Около Дорогобужа явился ко мне вечером Московского гренадерского полка отставной подполковник Маслеников, в оборванном мужичьем кафтане и в лаптях. Будучи знаком с Храповицким с детства своего, свидание их было дружеское; вопросы следовали один за другим, и, как вопросы того времени, все относились к настоящим обстоятельствам. Он рассказывал свое несчастие: как не успел выехать из села своего и был захвачен во время наводнения края сего приливом неприятельской армии, как его ограбили и как он едва спас последнее имущество свое — испрошением себе у вяземского коменданта охранного листа. Знав по опытам, сколько охранные листы бесполезны к охранению, мы любопытствовали видеть лист сей, но как велико было наше удивление, когда мы нашли в нем, что г. Маслеников освобождается от всякого постоя и реквизиций в уважение обязанности, добровольно принятой им на себя, продовольствовать находившиеся в Вязьме и проходившие чрез город сей французские войска. Приметя удивление наше, он хотя с замешательством, но спешил уверить нас, что эта статья поставлена единственно для спасения его от грабительства и что он никогда и ничем не снабжал войска французского в Вязьме.
Сердца наши готовы были извинить его: хотя русский, он мог быть слабее другого духом, прилипчивее другого к интересу и потому мог ухватиться за всякий способ для сохранения своей собственности. Мы замолчали, а он, приглася нас на мимоходный завтрак, отправился в село свое, расстоящее в трех верстах от деревни, в коей мы ночевали.
На рассвете изба моя окружилась просителями; более ста пятидесяти крестьян окрестных сел пали к ногам моим с просьбою на Масленикова, говоря: «Ты увидишь, кормилец, село его, ни один хранц (то есть франц, или француз) до него не дотронулся, потому что он с ними же грабил нас и посылал все в Вязьму, — всех разорил; у нас ни синь-пороха не осталось по его милости!»
Это нас все взорвало.
Я велел идти за мною как окружившим избу мою, так и встретившимся со мною на дороге просителям.
Приехав в село Масленикова, я поставил их скрытно за церковью и запретил им подходить ко двору прежде моего приказания. Казалось, вступили на благословенный остров, оставшийся от всеобщего потопления! Село, церковь, дом, избы и крестьяне — все было в цветущем положении! Я уверился в справедливости доноса и, опасаясь, чтобы после ухода моего страдальцы сами собой управы не сделали и тем не подали пример другим поселянам к мятежу и безначалию, что в тогдашних обстоятельствах было бы разрушительно совершенно пагубно для России, я решился обречь себя в преступники и принять ответственность за подвиг беззаконный, хотя спасительный!

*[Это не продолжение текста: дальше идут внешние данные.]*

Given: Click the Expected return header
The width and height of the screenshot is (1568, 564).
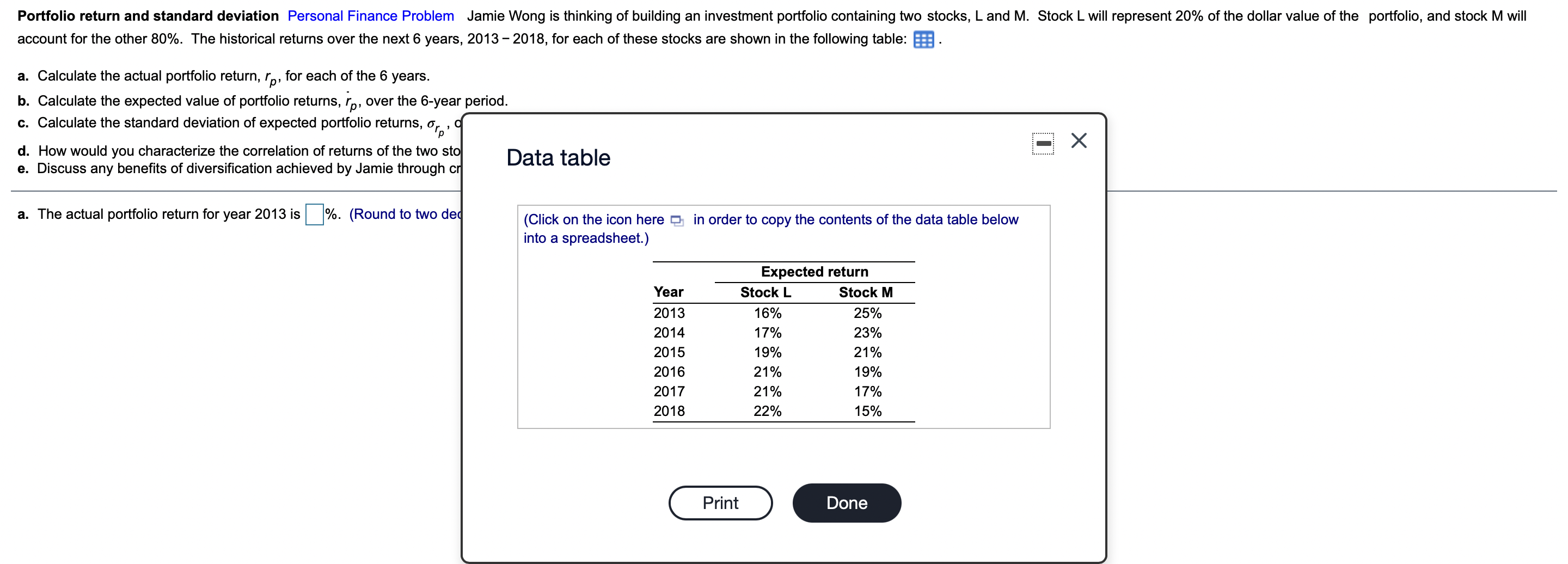Looking at the screenshot, I should 814,272.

Между тем товарищи мои сели за сытный завтрак… Я не ел, молчал и даже не глядел на все лишние учтивости хозяина, который, чувствуя вину свою и видя меня сумрачным и безмолвным, усугублял их более и более. После завтрака он показал нам одну горницу, нарочно, как кажется, для оправдания себя приготовленную: в ней все мебели были изломаны, обои оборваны и пух разбросан по полу. «Вот, — говорил он, — вот что эти злодеи французы наделали!»